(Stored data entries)
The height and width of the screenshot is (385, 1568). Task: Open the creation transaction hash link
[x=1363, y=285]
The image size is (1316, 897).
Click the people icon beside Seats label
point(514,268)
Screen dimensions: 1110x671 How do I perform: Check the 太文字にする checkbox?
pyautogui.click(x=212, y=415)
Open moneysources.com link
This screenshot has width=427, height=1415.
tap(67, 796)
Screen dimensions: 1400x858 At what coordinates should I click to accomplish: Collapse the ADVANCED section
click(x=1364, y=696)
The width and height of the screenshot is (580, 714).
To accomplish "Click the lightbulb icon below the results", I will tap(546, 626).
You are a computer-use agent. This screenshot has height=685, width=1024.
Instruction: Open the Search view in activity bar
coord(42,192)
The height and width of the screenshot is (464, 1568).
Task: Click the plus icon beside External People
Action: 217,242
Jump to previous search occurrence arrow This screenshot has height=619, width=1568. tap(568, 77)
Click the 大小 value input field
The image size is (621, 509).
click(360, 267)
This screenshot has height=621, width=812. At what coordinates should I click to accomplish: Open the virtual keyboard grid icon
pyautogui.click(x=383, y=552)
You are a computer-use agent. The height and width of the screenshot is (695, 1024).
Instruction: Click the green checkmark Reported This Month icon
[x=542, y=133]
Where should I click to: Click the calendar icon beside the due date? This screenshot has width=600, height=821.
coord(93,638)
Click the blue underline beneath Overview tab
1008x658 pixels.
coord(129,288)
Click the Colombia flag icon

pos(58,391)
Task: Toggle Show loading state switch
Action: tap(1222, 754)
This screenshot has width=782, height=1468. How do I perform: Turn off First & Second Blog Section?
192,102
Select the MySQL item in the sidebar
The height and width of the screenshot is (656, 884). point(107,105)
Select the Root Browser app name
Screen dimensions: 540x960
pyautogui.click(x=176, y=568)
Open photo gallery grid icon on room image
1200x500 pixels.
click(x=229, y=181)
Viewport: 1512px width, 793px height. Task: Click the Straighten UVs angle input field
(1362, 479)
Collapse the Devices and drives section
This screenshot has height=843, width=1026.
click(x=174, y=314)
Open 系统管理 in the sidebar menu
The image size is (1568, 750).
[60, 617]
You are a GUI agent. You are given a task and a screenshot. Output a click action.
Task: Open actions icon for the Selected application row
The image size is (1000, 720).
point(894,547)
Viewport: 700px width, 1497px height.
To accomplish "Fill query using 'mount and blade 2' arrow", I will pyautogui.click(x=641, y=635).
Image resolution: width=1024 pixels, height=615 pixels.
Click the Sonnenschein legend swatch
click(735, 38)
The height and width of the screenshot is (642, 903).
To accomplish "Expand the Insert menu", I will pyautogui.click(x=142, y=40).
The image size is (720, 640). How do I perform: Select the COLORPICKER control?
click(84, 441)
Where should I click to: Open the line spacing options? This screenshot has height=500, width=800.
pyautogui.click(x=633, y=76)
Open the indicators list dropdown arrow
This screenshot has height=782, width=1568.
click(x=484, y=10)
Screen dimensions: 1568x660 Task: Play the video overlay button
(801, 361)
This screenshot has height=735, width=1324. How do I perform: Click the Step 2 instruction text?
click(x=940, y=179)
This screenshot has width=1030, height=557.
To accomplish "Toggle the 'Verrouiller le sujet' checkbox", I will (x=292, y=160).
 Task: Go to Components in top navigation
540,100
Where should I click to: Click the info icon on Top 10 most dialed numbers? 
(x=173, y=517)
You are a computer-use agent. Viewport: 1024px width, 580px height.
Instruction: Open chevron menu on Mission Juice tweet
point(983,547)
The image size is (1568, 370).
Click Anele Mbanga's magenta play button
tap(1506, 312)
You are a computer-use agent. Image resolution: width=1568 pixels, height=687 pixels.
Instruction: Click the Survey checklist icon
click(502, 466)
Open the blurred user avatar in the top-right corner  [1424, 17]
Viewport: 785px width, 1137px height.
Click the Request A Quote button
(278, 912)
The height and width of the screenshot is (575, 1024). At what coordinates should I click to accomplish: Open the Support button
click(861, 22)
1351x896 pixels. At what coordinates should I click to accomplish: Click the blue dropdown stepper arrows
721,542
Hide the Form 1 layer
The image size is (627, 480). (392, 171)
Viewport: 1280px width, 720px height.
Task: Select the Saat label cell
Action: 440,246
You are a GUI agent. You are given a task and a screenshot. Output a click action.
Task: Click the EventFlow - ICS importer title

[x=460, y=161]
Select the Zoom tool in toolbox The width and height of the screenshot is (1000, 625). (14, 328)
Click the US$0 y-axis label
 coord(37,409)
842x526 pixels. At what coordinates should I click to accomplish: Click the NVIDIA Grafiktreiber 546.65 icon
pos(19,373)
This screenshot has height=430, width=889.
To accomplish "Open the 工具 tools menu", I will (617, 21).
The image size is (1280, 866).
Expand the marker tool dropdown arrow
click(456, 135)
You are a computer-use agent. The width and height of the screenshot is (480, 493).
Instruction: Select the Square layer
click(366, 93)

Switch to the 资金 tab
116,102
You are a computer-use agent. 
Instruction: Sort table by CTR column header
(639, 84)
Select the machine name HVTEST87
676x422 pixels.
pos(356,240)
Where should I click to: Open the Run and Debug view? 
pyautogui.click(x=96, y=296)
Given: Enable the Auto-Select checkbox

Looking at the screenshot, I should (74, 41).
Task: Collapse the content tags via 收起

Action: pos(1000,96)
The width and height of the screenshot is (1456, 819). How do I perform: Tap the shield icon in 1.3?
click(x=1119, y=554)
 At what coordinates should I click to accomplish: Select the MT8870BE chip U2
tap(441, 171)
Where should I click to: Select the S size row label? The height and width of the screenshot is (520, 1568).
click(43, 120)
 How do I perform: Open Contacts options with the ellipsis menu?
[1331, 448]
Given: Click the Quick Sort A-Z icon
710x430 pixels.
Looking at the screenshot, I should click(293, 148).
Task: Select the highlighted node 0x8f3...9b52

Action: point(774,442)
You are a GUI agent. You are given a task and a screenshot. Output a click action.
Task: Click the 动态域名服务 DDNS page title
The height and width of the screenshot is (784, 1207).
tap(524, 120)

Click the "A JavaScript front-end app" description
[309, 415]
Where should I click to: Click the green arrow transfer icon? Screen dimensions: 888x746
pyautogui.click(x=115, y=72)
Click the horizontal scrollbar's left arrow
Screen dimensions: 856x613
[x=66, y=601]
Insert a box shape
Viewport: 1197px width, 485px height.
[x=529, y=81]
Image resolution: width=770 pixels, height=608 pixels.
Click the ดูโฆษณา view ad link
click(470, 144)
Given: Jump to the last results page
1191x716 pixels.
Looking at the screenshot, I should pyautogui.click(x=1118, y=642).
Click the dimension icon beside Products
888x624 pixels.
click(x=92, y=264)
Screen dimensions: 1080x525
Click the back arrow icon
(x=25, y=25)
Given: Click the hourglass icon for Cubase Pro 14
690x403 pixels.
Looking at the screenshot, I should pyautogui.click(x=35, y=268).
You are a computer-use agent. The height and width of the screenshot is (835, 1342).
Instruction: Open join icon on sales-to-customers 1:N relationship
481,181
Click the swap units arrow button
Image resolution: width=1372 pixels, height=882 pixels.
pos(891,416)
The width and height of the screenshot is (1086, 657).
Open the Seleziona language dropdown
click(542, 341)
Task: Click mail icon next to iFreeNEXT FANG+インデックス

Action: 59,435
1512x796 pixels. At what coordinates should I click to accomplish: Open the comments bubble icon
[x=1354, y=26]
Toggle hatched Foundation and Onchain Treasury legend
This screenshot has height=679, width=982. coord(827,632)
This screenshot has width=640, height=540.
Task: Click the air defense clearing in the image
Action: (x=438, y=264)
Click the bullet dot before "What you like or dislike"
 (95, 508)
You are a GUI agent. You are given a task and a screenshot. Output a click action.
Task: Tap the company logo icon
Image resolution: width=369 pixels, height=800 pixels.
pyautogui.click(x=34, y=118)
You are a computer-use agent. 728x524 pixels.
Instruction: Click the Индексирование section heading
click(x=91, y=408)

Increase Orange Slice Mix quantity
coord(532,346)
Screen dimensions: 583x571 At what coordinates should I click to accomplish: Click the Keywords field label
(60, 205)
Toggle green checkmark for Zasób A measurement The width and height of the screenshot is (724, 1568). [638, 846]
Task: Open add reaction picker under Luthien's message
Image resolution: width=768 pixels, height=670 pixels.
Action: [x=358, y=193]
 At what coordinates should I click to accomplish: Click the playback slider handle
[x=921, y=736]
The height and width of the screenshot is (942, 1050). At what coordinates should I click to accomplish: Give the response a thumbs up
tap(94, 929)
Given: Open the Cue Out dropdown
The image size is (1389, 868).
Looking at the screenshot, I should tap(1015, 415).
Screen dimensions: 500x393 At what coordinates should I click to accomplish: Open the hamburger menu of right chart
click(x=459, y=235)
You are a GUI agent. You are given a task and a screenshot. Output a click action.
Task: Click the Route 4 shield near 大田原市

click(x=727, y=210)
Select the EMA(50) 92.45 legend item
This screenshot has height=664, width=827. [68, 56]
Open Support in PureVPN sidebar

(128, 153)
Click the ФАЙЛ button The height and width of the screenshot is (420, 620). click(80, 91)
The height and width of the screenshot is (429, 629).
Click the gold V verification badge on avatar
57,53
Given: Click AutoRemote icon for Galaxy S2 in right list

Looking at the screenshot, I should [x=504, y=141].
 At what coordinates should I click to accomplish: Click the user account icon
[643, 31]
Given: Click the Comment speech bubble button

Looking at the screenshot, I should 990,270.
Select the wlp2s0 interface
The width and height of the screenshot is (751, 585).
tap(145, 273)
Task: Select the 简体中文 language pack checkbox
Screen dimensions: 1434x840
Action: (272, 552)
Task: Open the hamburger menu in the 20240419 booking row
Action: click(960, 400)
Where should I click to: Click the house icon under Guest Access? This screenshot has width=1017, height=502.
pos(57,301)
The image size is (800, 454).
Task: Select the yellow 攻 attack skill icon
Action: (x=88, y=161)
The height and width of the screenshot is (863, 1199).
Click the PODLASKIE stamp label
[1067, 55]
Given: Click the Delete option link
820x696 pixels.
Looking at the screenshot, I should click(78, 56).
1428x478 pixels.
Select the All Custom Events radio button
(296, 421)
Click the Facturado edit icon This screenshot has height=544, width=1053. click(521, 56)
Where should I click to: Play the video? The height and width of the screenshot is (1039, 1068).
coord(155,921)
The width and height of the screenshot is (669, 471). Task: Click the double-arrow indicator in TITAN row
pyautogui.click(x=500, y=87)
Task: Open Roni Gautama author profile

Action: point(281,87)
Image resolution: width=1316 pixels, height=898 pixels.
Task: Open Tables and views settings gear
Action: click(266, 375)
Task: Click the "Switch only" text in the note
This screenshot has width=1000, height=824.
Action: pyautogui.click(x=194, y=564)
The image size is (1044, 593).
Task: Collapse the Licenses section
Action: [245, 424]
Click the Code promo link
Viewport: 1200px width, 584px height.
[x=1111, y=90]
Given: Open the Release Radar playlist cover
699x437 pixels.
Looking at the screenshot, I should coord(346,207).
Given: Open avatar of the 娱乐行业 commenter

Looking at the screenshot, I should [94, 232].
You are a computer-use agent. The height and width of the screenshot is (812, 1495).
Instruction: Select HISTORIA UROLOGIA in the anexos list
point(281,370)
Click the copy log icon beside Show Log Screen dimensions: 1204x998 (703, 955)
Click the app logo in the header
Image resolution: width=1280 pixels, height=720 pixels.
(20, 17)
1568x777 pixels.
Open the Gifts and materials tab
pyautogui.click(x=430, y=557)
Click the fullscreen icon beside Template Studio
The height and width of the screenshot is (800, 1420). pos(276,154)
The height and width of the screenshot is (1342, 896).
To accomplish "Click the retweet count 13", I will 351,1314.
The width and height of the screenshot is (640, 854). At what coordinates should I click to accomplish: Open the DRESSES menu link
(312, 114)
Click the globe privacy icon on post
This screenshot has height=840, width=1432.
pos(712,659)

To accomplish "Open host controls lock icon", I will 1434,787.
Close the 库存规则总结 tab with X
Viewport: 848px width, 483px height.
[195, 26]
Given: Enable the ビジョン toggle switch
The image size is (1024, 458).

### INSTRUCTIONS FOR THE TASK
Starting with the first line above and ending with the line that holds "The width and height of the screenshot is (580, 714).", restate each line word for word and add nothing else.

### OUTPUT OF THE EXERCISE
The height and width of the screenshot is (385, 1568). Task: Open the creation transaction hash link
[x=1363, y=285]
The image size is (1316, 897).
Click the people icon beside Seats label
point(514,268)
Screen dimensions: 1110x671 How do I perform: Check the 太文字にする checkbox?
pyautogui.click(x=212, y=415)
Open moneysources.com link
This screenshot has width=427, height=1415.
tap(67, 796)
Screen dimensions: 1400x858 At what coordinates should I click to accomplish: Collapse the ADVANCED section
click(x=1364, y=696)
The width and height of the screenshot is (580, 714).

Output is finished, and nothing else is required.